Saved data entries:
-- Opening Marker --

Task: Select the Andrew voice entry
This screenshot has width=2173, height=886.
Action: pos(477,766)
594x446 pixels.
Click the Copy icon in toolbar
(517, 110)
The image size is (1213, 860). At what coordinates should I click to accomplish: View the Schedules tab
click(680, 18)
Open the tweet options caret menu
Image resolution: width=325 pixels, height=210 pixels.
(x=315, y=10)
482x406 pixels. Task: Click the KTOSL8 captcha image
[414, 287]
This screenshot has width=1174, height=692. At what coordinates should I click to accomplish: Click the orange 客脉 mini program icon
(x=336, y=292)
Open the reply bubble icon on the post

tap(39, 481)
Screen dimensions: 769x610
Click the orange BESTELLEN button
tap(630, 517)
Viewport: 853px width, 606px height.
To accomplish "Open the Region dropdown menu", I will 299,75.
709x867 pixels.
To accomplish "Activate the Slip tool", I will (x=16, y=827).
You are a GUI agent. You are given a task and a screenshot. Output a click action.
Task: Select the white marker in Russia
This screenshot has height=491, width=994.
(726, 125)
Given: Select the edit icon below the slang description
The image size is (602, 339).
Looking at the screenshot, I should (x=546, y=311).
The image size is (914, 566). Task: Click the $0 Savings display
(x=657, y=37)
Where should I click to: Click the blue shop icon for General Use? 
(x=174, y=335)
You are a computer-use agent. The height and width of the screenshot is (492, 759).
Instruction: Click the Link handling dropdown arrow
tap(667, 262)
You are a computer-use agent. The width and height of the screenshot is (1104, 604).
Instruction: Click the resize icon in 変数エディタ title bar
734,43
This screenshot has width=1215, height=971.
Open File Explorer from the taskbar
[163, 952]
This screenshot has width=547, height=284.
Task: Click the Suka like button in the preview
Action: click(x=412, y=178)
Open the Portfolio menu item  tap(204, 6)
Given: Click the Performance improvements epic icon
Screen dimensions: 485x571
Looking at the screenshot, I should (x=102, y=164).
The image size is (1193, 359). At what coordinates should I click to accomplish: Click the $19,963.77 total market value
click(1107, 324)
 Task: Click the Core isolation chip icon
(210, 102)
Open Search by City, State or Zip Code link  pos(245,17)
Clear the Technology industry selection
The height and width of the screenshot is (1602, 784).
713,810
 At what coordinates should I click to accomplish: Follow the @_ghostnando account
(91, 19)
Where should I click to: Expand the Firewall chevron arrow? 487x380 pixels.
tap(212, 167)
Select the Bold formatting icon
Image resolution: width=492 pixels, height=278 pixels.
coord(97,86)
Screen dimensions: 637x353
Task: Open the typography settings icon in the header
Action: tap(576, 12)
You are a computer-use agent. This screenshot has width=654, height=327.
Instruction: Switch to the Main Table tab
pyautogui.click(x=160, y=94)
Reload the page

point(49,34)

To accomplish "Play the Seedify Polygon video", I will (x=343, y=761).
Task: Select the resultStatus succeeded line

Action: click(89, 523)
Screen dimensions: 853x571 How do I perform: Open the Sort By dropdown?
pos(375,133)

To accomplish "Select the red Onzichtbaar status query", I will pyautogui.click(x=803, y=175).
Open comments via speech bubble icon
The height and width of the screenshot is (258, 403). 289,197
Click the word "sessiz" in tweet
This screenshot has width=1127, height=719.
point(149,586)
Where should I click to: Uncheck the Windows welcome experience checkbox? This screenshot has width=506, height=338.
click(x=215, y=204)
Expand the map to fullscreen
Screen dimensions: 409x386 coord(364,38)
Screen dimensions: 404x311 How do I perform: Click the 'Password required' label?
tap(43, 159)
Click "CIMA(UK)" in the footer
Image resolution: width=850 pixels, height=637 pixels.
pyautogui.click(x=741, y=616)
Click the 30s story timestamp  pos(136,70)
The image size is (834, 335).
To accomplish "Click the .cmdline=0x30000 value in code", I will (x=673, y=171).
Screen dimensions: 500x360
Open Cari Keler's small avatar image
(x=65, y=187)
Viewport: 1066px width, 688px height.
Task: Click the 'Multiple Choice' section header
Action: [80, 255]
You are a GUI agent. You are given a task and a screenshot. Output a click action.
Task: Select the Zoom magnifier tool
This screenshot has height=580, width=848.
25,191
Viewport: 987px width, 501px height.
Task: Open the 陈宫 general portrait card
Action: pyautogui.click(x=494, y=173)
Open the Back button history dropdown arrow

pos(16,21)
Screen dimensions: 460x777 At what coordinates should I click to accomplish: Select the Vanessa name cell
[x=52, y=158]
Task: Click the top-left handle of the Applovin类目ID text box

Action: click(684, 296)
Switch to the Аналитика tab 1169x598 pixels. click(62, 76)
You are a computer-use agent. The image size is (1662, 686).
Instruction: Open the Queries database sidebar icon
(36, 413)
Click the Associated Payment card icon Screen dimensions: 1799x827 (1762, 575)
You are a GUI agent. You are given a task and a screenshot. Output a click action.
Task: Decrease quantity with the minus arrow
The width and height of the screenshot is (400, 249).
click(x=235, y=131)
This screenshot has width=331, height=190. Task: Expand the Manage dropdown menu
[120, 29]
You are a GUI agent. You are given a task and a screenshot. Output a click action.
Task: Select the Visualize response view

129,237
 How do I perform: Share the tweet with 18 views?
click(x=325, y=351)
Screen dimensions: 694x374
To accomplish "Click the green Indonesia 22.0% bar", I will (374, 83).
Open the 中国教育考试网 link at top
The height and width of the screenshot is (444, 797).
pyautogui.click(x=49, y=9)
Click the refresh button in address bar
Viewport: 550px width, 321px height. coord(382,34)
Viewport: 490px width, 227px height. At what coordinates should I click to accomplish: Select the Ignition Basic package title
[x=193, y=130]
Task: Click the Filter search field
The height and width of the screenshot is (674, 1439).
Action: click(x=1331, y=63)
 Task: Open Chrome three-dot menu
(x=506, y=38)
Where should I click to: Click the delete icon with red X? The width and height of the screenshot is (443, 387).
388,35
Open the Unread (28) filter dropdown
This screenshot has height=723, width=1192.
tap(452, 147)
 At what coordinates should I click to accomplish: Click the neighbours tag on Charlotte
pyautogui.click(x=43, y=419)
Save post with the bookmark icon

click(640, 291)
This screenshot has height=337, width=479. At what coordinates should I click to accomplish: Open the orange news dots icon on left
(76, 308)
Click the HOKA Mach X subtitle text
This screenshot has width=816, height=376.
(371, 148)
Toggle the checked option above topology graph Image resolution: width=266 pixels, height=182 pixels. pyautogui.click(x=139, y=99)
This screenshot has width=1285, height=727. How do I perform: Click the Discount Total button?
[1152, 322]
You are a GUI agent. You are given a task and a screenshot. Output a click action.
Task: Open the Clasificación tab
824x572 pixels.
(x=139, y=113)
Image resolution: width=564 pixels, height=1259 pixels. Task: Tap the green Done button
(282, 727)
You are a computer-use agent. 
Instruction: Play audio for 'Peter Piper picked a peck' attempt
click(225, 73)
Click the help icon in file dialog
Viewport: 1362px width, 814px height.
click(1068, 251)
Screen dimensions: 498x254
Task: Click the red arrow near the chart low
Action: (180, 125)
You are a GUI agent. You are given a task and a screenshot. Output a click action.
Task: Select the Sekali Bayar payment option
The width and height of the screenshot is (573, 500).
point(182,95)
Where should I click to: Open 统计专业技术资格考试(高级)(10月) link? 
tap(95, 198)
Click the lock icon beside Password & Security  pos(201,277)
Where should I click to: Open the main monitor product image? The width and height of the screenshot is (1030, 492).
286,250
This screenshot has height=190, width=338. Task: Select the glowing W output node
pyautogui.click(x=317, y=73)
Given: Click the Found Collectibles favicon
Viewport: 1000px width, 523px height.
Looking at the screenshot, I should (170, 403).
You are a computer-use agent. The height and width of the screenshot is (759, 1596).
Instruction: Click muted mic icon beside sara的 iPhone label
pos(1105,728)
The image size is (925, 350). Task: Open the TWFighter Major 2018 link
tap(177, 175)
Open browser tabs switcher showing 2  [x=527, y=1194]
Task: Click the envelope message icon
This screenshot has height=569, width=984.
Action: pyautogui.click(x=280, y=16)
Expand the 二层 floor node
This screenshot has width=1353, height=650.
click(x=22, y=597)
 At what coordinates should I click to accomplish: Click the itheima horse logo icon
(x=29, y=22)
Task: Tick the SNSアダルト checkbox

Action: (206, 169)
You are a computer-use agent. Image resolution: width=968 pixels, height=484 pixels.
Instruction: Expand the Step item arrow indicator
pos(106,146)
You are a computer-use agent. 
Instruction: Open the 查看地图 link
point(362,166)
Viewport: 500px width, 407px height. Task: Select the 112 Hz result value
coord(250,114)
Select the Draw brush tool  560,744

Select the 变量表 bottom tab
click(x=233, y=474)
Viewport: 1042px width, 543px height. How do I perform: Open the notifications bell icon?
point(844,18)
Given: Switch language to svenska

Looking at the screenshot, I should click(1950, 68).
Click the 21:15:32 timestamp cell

-- Closing Marker --

▶ Aim of the task:
The required output is every line above from the one with "The image size is (914, 566)." down to the one with "This screenshot has width=1215, height=971.", restated word for word, ends included.

▶ Result below:
The image size is (914, 566). Task: Click the $0 Savings display
(x=657, y=37)
Where should I click to: Click the blue shop icon for General Use? 
(x=174, y=335)
You are a computer-use agent. The height and width of the screenshot is (492, 759).
Instruction: Click the Link handling dropdown arrow
tap(667, 262)
You are a computer-use agent. The width and height of the screenshot is (1104, 604).
Instruction: Click the resize icon in 変数エディタ title bar
734,43
This screenshot has width=1215, height=971.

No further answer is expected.